Procédure devant la Cour :
Par une requête, enregistrée le 15 mai 2019, Madame A... épouse B..., représentée par Me Tamur, avocat, demande à la Cour :
1°) d'annuler ce jugement ;
2°) d'annuler cet arrêté ;
3°) d'enjoindre au préfet de la Seine-Saint-Denis de lui délivrer une carte de séjour temporaire portant la mention " entrepreneur/ profession libérale ", dans un délai de quinze jours, sous astreinte de cinquante euros par jour de retard, ou à défaut de réexaminer sa situation dans les mêmes conditions de délai et d'astreinte, et de lui délivrer une autorisation provisoire de séjour dans cette attente ;
4°) de mettre à la charge de l'Etat la somme de 1 500 euros en application des dispositions de l'article L. 761-1 du code de justice administrative.
Elle soutient que :
- la décision portant refus de renouvellement du titre de séjour méconnaît les dispositions des articles L.313-10 et R.313-16-1 du code de l'entrée et du séjour des étrangers et du droit d'asile puisque son activité est économiquement viable et lui procure des ressources suffisantes ;
- elle méconnaît les dispositions de l'article L. 313-11 7° du code de l'entrée et du séjour des étrangers et du droit d'asile et les stipulations de l'article 8 de la convention européenne de sauvegarde des droits de l'homme et des libertés fondamentales ;
- elle est en outre entachée d'une erreur manifeste d'appréciation quant à ses conséquences sur sa situation personnelle ;
- la décision portant obligation de quitter le territoire français est illégale dès lors qu'elle se fonde sur la décision portant refus de séjour qui est elle-même illégale ;
- elle méconnaît les stipulations de l'article 8 de la convention européenne de sauvegarde des droits de l'homme et des libertés fondamentales ;
- elle est en outre entachée d'une erreur manifeste d'appréciation quant à ses conséquences sur sa situation personnelle ;
- la décision fixant le pays de destination méconnaît les stipulations de l'article 3 de la convention européenne de sauvegarde des droits de l'homme et des libertés fondamentales.
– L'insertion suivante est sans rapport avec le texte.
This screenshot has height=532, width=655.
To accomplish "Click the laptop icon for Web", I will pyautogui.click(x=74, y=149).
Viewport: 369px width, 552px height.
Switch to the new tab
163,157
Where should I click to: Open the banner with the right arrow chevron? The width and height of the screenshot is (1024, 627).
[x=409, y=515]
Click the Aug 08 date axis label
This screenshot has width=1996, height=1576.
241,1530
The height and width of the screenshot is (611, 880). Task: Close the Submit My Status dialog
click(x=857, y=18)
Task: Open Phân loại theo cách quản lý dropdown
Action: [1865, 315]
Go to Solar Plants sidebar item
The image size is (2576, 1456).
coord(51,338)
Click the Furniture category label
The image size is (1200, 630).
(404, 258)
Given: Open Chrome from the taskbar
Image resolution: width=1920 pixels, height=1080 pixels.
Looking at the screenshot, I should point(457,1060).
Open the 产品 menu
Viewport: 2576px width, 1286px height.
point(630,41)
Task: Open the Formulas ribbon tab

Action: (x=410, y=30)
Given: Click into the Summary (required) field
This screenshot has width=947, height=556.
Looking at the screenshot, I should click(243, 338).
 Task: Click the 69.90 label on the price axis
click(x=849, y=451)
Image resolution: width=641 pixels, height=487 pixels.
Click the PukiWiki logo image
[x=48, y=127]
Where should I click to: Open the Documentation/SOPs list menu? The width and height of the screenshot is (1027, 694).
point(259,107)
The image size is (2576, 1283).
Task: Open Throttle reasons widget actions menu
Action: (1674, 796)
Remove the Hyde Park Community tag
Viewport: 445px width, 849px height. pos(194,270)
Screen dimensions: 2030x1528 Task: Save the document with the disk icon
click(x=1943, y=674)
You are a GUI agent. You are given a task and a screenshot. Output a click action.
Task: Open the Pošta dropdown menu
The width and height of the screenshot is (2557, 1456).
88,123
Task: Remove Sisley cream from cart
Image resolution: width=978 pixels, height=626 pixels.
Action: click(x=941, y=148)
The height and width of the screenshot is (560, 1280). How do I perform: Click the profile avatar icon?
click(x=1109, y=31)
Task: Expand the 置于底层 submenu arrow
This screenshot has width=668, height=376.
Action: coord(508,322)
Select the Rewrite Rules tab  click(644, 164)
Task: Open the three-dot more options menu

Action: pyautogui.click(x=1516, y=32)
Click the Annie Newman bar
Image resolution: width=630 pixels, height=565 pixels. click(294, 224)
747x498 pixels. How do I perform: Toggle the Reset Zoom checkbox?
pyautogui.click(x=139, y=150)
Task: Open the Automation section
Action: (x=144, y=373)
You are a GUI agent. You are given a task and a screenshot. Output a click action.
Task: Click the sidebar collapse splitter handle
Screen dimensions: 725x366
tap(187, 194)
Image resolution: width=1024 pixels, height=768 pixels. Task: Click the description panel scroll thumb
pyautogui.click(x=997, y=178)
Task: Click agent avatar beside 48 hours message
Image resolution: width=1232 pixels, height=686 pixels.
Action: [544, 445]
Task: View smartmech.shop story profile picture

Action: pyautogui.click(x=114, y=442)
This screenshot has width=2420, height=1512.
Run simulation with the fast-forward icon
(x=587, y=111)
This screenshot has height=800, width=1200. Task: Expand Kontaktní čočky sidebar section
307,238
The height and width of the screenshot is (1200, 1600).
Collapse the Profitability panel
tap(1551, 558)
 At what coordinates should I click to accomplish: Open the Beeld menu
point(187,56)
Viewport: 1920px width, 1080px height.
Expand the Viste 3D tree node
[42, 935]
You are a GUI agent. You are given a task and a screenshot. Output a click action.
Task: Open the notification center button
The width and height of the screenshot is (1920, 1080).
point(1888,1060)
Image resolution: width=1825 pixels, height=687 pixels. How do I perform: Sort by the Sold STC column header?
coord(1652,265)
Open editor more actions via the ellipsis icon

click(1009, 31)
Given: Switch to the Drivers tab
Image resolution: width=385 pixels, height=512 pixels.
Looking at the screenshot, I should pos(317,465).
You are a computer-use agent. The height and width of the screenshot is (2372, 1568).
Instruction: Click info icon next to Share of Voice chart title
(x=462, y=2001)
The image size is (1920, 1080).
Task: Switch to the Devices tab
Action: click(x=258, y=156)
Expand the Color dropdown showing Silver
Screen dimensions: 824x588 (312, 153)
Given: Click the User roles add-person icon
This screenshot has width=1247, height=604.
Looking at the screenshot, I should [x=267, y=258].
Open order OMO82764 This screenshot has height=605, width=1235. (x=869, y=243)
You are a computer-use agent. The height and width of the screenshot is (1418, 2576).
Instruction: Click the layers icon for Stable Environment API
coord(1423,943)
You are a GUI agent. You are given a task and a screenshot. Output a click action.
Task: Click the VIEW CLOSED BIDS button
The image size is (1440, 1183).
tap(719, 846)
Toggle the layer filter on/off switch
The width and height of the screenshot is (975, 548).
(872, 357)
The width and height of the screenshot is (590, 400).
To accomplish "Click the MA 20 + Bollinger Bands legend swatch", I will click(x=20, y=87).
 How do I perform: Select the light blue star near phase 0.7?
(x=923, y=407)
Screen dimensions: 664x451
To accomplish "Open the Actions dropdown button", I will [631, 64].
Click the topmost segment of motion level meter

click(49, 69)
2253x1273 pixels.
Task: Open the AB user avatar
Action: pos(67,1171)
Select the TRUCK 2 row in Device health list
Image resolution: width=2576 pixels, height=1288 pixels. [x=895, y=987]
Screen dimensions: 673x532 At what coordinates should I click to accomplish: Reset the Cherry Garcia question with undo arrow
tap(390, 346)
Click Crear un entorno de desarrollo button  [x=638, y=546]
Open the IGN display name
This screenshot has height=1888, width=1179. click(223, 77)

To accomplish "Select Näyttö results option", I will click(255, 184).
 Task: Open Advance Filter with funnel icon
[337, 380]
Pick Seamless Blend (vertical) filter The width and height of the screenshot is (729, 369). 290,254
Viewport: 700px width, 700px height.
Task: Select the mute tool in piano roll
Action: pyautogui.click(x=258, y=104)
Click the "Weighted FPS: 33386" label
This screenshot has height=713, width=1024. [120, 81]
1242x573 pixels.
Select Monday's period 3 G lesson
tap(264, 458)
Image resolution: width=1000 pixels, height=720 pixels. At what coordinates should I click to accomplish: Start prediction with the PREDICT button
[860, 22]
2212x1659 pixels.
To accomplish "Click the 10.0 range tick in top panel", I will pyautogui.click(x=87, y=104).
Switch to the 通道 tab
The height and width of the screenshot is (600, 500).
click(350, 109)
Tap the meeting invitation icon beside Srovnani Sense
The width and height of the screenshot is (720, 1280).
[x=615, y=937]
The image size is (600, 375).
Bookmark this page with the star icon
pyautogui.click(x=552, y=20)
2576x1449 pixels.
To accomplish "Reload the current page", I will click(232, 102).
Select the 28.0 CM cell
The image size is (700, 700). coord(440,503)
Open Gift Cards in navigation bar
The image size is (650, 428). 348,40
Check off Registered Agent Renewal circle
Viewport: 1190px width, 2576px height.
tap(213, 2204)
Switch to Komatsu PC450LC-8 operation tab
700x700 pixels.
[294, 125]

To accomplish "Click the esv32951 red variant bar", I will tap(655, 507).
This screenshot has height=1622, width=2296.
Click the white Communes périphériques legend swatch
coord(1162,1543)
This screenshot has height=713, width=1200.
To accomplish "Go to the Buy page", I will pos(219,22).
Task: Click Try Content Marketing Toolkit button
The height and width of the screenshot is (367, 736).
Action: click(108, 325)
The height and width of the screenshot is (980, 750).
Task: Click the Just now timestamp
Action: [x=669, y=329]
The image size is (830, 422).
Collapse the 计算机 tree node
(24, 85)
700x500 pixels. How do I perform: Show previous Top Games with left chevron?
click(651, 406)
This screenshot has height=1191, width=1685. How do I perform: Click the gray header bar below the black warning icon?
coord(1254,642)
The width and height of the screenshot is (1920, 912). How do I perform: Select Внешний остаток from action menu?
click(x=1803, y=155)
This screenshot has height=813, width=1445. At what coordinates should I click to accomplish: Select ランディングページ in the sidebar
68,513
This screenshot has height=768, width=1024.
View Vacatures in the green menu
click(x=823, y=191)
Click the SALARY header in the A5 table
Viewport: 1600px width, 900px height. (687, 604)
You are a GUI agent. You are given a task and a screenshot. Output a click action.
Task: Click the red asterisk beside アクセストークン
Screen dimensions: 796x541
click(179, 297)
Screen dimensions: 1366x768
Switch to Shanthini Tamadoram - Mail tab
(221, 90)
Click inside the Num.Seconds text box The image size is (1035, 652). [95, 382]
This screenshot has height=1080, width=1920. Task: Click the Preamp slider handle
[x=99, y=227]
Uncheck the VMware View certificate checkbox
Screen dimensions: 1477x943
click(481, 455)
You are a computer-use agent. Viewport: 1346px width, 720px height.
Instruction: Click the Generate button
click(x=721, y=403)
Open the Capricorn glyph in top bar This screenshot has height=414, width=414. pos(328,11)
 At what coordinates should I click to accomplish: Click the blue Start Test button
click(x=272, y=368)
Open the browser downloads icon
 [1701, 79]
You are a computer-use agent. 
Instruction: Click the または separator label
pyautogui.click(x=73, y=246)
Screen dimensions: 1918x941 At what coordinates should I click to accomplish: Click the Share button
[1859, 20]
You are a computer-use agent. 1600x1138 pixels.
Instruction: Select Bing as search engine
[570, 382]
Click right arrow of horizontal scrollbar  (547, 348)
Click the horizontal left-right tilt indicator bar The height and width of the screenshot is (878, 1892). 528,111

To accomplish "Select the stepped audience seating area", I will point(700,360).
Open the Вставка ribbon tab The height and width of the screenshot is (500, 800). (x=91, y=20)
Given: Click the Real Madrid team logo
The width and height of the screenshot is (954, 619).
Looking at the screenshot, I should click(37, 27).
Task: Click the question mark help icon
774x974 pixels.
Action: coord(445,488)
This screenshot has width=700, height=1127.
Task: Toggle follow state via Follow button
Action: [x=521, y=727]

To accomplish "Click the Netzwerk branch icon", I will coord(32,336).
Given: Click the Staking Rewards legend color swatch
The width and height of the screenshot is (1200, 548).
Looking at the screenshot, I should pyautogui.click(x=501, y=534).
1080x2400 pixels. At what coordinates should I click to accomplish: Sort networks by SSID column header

Vu les autres pièces du dossier.
Vu :
- la convention européenne de sauvegarde des droits de l'homme et des libertés fondamentales ;
- le code de l'entrée et du séjour des étrangers et du droit d'asile ;
- le code de justice administrative.
Le président de la formation de jugement a dispensé le rapporteur public, sur sa proposition, de prononcer des conclusions à l'audience.
Considérant ce qui suit :
1. Madame A... épouse B..., née le 12 décembre 1978, de nationalité turque, déclare être entrée en France le 6 octobre 2009. Après y avoir effectué des études, elle a obtenu une carte de séjour temporaire en qualité d'entrepreneur, valable du 19 novembre 2015 au 16 novembre 2016, sur le fondement de l'alinéa 3 de l'article L.313-10 du code de l'entrée et du séjour des étrangers et du droit d'asile. Par un arrêté du 21 septembre 2018 le préfet de la Seine-Saint-Denis a rejeté sa demande de renouvellement de ce titre de séjour, l'a obligée à quitter le territoire français dans le délai de trente jours et a fixé le pays de destination. Madame A... épouse B... fait appel du jugement du 12 avril 2019 par lequel le tribunal administratif de Montreuil a rejeté sa demande tendant à l'annulation de cet arrêté.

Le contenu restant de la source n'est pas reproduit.